# Oh No - somebody using my ebay account!



## Ms. Wicked (Nov 14, 2006)

I checked my ebay this morning and was quite alarmed!

There were two items in my "watched" folder that I didn't put there. Both were large ticket items: a Caribbean Cruise and a 1948 classic car!!!! Thankfully bidding ended, but it kind of freaked me out. Perhaps whoever did this first checked to see if the account owner pays attention, hence only "watching" items rather than bidding.

I changed my password and my secret question and reported it to ebay. I fear, though, that my message will just disappear into the ebay vortex.

I always communicate through ebay, not emails and wonder how somebody got in. I use ebay mostly for patterns, fabric, notions and occasional other things like toys for the kids.

Has this ever happened to anybody else?


----------



## Hauntiholik (May 17, 2006)

Never log in from a link in your email unless you are 100% sure it is from ebay. It is always safer to go to your browser window and type in www.ebay.com.

Spoofing occurs with Aol, Paypal, and any other service. So just be safe and log in from the website that YOU TYPE. Dont click a link or let anyone type it for you.

So if Ebay or Paypal sent you an email, you should be able to access it form Ebay.com or Paypal.com.


----------



## Ms. Wicked (Nov 14, 2006)

I'm pretty certain that I didn't log in from an email. I communicate through ebay on the site for this very reason.

This is why I'm alarmed.


----------



## TearyThunder (Jul 1, 2006)

There's some coding some sellers put in their listing that automatically adds their listing (or other listings) to your watch list. It could have been added even from another auction (for example an auction for bubblesgum wrappers could have linked to the cruise) Alot of the listings that make it to pulse (like the make millions on ebay auction) by doing this. It's very possible you were looking at something that added these to your watch list.


----------



## Lotus (Nov 12, 2004)

I love the paypal spoofs the return address are funny.


----------



## Ms. Wicked (Nov 14, 2006)

<sigh>

Problem solved.

I just spoke to Mr. W... he was looking at the 48 Plymouth convertible and the Bahamas Beach/Cruise vacation package.
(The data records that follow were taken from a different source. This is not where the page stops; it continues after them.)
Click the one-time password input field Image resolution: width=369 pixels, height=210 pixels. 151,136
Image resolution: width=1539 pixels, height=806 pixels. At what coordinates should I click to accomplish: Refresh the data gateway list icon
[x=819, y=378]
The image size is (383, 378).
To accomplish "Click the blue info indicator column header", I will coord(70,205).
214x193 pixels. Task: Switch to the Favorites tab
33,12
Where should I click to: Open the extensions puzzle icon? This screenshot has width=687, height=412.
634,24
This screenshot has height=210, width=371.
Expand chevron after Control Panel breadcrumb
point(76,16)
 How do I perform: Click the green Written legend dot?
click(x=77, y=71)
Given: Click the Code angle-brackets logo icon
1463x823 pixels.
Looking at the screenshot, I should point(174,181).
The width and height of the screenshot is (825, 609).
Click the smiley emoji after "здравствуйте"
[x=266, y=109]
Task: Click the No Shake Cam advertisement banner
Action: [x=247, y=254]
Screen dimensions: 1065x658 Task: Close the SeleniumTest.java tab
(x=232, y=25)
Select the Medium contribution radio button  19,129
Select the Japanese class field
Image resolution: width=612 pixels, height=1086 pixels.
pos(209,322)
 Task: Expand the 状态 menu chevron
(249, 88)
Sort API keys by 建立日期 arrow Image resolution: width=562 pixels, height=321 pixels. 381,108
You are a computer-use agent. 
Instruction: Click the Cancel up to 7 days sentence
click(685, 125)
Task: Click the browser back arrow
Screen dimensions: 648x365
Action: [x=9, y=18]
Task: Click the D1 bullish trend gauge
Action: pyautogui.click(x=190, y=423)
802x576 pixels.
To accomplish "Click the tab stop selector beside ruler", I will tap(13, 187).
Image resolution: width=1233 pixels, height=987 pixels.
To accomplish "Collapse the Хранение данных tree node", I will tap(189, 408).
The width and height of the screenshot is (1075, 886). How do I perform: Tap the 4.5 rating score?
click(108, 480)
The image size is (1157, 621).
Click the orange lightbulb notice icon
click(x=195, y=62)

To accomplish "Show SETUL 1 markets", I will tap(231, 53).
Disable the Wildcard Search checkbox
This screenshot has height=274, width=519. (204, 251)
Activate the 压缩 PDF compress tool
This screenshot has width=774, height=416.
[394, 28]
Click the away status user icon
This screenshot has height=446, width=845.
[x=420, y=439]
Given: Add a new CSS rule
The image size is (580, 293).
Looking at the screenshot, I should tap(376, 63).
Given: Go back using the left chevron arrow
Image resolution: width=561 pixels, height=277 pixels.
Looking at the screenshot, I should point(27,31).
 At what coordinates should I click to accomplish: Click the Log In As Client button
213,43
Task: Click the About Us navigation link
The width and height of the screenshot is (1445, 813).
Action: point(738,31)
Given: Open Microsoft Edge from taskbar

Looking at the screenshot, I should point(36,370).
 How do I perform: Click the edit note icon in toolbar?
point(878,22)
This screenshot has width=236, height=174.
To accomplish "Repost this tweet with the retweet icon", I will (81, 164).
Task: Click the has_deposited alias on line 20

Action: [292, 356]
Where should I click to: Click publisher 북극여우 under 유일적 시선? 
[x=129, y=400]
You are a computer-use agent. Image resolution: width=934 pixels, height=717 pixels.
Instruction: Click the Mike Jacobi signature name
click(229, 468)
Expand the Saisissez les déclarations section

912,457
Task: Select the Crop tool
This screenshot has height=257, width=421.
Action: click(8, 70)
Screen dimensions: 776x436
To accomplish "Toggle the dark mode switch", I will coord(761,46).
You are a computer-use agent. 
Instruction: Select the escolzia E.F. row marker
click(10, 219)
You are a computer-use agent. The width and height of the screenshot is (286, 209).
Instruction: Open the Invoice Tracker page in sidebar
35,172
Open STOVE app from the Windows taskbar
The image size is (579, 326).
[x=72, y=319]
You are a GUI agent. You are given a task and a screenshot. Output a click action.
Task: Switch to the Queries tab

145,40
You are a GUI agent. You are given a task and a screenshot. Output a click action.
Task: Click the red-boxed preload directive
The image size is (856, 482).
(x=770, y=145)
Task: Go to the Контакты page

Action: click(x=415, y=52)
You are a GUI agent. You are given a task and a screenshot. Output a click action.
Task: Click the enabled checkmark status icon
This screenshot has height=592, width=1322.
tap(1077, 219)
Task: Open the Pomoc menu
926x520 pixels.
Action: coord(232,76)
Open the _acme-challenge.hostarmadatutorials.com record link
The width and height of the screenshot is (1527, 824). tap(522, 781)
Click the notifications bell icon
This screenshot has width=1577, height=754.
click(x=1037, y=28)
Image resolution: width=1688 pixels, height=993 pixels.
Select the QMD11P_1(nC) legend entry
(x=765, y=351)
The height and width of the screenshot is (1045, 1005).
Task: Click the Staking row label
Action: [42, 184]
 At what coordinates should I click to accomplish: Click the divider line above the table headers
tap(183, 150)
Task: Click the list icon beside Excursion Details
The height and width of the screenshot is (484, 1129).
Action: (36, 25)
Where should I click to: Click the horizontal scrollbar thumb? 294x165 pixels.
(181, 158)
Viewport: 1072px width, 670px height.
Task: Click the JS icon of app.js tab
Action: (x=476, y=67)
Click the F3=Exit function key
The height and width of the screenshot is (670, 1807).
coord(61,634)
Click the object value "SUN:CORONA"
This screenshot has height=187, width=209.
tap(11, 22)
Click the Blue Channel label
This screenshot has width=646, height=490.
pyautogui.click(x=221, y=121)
He doesn't have an ebay account and thought that he "watched" the items in a guest account. I guess when he saved it, ebay recognized my IP or something.

:googly:


----------



## Spookineer (Aug 20, 2006)

That's why I always log out from ebay when I'm done. So hubby wants to fill up that garage before you do? LOL


----------



## HibLaGrande (Sep 25, 2005)

a while back I did receive a fraud pay-pal e-mail. claiming I need to update my account, the link went to a very real looking web page. I reported it., I also had a similar email sent from someone claiming to be from Bank of America, same setup. a woman at work had her daughter get robbed by these frauds, wiped out her entire bank account. so yeah your pay-pal may have been compromised.


----------



## Sickie Ickie (Jun 20, 2006)

Good to know no problem actually occurred.


----------



## Lotus (Nov 12, 2004)

Silly Mr. W


----------



## Vlad (Aug 2, 2005)

Lucky it wasn't porn.


----------



## Otaku (Dec 3, 2004)

HibLaGrande said:


> a while back I did receive a fraud pay-pal e-mail. claiming I need to update my account, the link went to a very real looking web page. I reported it., I also had a similar email sent from someone claiming to be from Bank of America, same setup. a woman at work had her daughter get robbed by these frauds, wiped out her entire bank account. so yeah your pay-pal may have been compromised.


I get spoofs for Paypal about once every two months. I forward them to PP - they always reply with the "spoof" form. Heck, if you just float the cursor over the link, you can see that it's not going to direct you to a PayPal site. I also get the same thing for AOL - update your records etc. I don't have an AOL account.
The threat is very real, though. A guy I work with had his bank account cleaned out when wife clicked on a Wells Fargo spoof and entered password and account info. Took him months to resolve.


----------



## Haunted Bayou (Feb 16, 2007)

When are you going on the cruise? LOL!


----------



## beelce (Jul 21, 2007)

I use ebay all the time...no problems so far


----------